「 ウエポン1輌では手緩いのじゃ無いかしら。星条旗を掲げたら効くでしょう。」
「 なにをお惚けなんだい。スターズ&スプライプスってアメリカ政府なんだよ。ウェポンは進駐軍の象徴なんだ。アメリカ政府の代表はアメリカ大使なんだよ。進駐軍の代表はマリーなんだ。
無条件降伏したんだから、占領軍が絶対
権力を持ってるのが今の日本なんだよ
伊達に星条旗を掲げたら、アメリカ大使が飛んで来るよ。ウェポンだから進駐軍なんだ。其れで十分なのが判らないのかい。」
言っちゃったんだ。マリーは混乱してるのさ。進駐軍と黒い肌と、船乗り上がりの10人のならず者にね。僕と競馬に熱中して呉れないと困るのさ。
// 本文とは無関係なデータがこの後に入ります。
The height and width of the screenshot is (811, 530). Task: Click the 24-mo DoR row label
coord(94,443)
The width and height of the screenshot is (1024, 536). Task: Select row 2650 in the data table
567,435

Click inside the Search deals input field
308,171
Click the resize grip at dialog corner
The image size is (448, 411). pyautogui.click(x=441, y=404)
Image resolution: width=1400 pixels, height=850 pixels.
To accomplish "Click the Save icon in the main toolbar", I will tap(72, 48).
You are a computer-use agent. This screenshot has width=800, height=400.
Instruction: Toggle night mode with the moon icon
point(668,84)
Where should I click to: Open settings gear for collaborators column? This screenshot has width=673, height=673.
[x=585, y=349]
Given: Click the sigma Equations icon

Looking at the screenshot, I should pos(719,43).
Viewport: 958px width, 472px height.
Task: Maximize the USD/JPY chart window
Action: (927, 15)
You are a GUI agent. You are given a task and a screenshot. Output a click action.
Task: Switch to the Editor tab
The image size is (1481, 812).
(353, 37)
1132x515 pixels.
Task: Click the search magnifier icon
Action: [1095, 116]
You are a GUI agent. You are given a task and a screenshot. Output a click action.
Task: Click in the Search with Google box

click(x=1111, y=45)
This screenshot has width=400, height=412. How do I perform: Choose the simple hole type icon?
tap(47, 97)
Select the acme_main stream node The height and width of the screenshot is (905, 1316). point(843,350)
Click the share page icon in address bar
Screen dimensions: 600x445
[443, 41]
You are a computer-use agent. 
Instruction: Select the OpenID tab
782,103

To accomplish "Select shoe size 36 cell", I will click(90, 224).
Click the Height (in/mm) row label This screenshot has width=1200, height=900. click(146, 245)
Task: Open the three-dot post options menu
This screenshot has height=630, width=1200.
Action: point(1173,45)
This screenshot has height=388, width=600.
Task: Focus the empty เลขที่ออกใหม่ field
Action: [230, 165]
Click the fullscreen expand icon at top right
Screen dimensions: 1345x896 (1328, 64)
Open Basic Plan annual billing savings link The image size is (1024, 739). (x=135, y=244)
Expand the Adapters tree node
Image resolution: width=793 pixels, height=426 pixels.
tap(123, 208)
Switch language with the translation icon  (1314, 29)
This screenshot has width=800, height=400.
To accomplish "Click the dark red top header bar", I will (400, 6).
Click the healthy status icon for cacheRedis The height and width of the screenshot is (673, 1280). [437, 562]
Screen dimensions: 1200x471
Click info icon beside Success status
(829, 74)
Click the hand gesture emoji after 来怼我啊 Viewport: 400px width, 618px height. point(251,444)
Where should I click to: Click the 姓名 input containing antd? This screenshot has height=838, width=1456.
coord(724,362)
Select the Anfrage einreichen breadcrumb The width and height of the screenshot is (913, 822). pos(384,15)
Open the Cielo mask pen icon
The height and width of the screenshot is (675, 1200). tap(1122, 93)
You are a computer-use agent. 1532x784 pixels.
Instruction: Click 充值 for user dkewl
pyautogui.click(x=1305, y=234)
競馬って道具なんだよ。競馬場の中のばくちは質屋連合に任せとけば好いんだ。僕は場外で胴元で稼ぐのが仕事なんだよ。何も川崎競馬の胴元で満足してるのとは違うのさ。質屋連合の理事さん達が、中央競馬に顔を突っ込みたいからそっちの胴元も請けてるだけなのさ。自然に東京と中山のノミ屋組織にも加わる結果には成ってるけどね。
其処ん処をシッカリ区別して呉れないと困るのさ。所が大事件に発展しちゃったのさ。
春の天皇賞の中止を農林省が打ち出
したのさ。サラブレットが不足してトレー
ニングがまま為らないので、東京の
サラブレットを栗東のトレセンに集める
って言い出したのさ。
さあ、収まらないのが中央競馬会の理事さん達なんだ。
東京競馬の天皇賞レースは競馬の為
に有るのでは無い。イギリス皇室の
要請で作った天皇賞レースなんだ
イギリス王室を無下にするのかって、事を荒立て始めたのさ。イギリス大使館も黙っては居ないよ。
天皇賞レースを遣らないのなら、ダー
ビーも菊花賞もセントライト記念も中止
だって
横やりが入ったのさ。セントライト記念って、日本初の三冠馬って言われてたんだよ。イギリスから持って来たサラブレットだったのさ。今の競馬ファンは知らないらしいけど、イギリスに取ってはセントライト記念は最重要なレースだったのさ。
中央競馬会の理事さん達は、農林省にねじ込んだんだ。
競馬云々では無いのさ。天皇賞を何と
心得てるのだ。若し中止するのなら
大相撲の天皇賜杯も中止
させるってね。怒ったのは相撲協会だけでは無かったのさ。岸記念館に陣取ってた
日本スポーツ連盟も騒ぎ出したから
騒ぎは収まらなく成ったのさ。寄ってタカって天皇賞レースを大問題に持ち上げちゃったんだ。
今度は秋の京都競馬の天皇賞レースの開催に話は飛んだのさ。春までもめ続けて、結局栗東のトレセンに話が及んだのさ。何しろサラブレットの不足が決定的に成ったんだ。取り敢えずの不足を計算したら300頭~400頭の補充が必要と弾き出したのさ。
「 サラブレットってアメリカでは余ってるのよ。持って来たら好いのじゃ無いかしら。」
「 簡単に行って呉れるね。時差の有るアメリカから持って来ても、動物が慣れるのに何ヶ月も掛かるのだよ。船で運べるのは数十頭に絞られるんだ。生きてたとしても時差を克服するのは難しいね。」
「 だったら時差の無い処から持って来れば好いでしょう。」
「 何も知らないんだね。動物を持って来ても検疫を済まさなければ日本国内には持ち込めないのさ。少なくても1ヵ月の隔離が必要なんだ。毎日の調教が必要なサラブレットを1ヵ月も隔離したら、レースに使えなく成るのだよ。此ればっかりは進駐軍の権力でもドウ仕様も無いのさ。」
しょぼくれてるマリーを元気づけるのには、
ヘベレケに飲ませるかヤルしか無いの
だよ
ドッチを選んだのかって、君だったらドウするね。
決まり事を言うな、ドンペリで酔い潰れ
たって
何も知らないのだね。ドンペリの空き瓶は酒屋で引き取るのだよ。詰め替えてクラブに卸すのさ。
なーに、王栓だってチャンと作る業者も有るのだよ。知らないで呑んでるのって焼酎の水割りなんだ。銀座で出るドンペリのナンパーが本物なのか知ってるのかい。まあ好いさ、君の好きにしたらね。